L’Associazione nazionale fisiatri aderisce a CIMO con l’obiettivo di rafforzare la tutela delle competenze e delle responsabilità dei medici specialisti in medicina fisica e riabilitativa. L’annuncio arriva da un comunicato congiunto diffuso oggi, in cui viene spiegato che la decisione risponde all’esigenza di definire con maggiore chiarezza ruoli e confini tra le diverse professioni sanitarie, chiamate a collaborare senza sovrapposizioni.
Secondo quanto riferito, l’associazione ha individuato nel sindacato dei medici un interlocutore strategico, considerandone il percorso di rappresentanza nella difesa della professione. L’adesione si inserisce in un contesto di confronto sul perimetro delle competenze e sulla valorizzazione delle responsabilità cliniche, tema sempre più centrale nel dibattito sanitario. «Accogliamo con grande soddisfazione l’adesione dell’Associazione nazionale fisiatri – afferma il presidente di CIMO, Guido Quici – La tutela della professione medica, delle sue competenze e delle sue responsabilità è da sempre uno dei pilastri della nostra azione». Secondo il sindacato, l’ingresso dell’ANF rafforza l’impegno nel contrastare «ogni tentativo di indebita sovrapposizione professionale» che potrebbe incidere sulla qualità e sulla sicurezza delle cure.

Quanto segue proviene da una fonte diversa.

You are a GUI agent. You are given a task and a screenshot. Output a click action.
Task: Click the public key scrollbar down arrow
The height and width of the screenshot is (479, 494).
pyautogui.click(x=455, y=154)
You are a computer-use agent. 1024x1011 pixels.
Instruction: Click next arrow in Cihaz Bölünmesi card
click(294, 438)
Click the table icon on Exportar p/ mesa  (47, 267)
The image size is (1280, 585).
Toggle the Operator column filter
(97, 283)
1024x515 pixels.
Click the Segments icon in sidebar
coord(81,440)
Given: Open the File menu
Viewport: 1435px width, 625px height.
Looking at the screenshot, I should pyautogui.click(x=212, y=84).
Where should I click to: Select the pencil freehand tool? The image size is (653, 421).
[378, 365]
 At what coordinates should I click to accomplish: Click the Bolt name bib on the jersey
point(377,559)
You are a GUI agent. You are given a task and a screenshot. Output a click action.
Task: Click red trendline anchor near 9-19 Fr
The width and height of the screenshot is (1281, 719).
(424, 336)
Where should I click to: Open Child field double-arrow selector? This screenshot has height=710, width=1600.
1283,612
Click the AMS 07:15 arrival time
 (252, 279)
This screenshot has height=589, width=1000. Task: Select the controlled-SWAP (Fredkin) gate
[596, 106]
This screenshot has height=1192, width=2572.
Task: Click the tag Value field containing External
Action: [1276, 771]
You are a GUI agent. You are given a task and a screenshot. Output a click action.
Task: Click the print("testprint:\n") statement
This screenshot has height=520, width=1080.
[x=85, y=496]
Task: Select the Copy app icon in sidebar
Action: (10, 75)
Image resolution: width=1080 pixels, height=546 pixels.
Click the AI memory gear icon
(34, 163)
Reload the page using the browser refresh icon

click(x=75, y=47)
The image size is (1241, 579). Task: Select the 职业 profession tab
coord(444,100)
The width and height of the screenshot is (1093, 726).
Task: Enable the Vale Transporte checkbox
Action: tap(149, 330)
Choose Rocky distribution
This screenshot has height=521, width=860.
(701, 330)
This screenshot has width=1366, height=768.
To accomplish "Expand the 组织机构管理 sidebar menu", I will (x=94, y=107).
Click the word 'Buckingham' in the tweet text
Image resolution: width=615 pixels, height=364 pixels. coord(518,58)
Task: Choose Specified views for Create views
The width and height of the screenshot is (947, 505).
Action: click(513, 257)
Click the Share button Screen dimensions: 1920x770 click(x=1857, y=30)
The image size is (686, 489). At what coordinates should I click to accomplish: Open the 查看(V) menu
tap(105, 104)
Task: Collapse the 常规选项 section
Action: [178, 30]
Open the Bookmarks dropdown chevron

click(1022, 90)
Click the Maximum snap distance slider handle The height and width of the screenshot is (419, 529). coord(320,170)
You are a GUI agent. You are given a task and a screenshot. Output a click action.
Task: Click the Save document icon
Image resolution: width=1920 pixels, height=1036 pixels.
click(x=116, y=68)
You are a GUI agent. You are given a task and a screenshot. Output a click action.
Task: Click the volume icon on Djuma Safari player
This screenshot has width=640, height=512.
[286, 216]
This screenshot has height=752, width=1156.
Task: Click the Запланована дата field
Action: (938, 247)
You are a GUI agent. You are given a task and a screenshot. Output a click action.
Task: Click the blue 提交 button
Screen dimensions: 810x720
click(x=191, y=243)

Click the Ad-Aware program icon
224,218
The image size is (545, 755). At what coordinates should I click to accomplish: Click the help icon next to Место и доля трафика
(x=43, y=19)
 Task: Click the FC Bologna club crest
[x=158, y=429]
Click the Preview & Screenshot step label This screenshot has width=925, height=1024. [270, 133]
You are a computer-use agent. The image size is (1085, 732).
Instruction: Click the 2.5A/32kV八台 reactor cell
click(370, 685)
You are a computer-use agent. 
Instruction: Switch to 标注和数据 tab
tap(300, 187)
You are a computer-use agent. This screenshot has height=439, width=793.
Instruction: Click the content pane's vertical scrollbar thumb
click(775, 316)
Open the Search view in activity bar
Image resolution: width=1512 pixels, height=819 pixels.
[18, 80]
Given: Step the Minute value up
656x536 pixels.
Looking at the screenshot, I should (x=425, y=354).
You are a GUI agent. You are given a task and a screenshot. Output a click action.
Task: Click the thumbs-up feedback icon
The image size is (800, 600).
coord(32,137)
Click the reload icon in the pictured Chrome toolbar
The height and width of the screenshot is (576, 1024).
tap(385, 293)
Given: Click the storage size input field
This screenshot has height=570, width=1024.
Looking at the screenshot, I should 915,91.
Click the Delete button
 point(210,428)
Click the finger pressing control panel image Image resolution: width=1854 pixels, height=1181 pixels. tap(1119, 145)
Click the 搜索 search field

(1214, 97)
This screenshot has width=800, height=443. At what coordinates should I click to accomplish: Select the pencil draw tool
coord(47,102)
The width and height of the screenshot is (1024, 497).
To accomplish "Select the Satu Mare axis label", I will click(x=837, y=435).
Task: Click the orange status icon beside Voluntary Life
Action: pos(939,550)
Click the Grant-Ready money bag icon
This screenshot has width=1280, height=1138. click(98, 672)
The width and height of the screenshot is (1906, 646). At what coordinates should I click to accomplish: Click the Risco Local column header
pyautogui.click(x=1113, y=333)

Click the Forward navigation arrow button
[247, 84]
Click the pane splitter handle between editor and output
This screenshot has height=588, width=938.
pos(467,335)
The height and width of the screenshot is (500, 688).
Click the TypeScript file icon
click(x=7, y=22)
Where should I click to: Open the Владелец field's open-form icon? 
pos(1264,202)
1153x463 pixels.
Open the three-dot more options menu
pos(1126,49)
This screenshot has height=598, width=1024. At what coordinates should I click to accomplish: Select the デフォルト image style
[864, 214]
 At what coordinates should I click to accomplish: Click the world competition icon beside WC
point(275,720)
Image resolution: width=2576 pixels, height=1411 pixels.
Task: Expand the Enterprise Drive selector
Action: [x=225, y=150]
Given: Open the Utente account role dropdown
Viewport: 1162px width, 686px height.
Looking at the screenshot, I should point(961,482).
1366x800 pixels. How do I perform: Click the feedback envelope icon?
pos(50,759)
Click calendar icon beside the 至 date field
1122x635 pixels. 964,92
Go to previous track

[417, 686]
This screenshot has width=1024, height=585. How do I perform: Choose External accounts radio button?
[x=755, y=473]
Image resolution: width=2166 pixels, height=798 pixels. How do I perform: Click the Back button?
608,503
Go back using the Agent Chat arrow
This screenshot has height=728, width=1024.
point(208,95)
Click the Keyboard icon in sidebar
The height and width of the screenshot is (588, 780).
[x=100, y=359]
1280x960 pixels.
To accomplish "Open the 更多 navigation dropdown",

Sulla stessa linea il vicesegretario nazionale dell’ANF, Mauro Piria, che definisce l’adesione «una scelta strategica» per difendere il ruolo del medico fisiatra e garantire il riconoscimento delle competenze specialistiche maturate attraverso percorsi formativi qualificati. Piria sottolinea inoltre come il confronto sui confini professionali non riguardi soltanto la categoria, ma anche i pazienti, «che hanno diritto a conoscere le specificità dei professionisti a cui si affidano».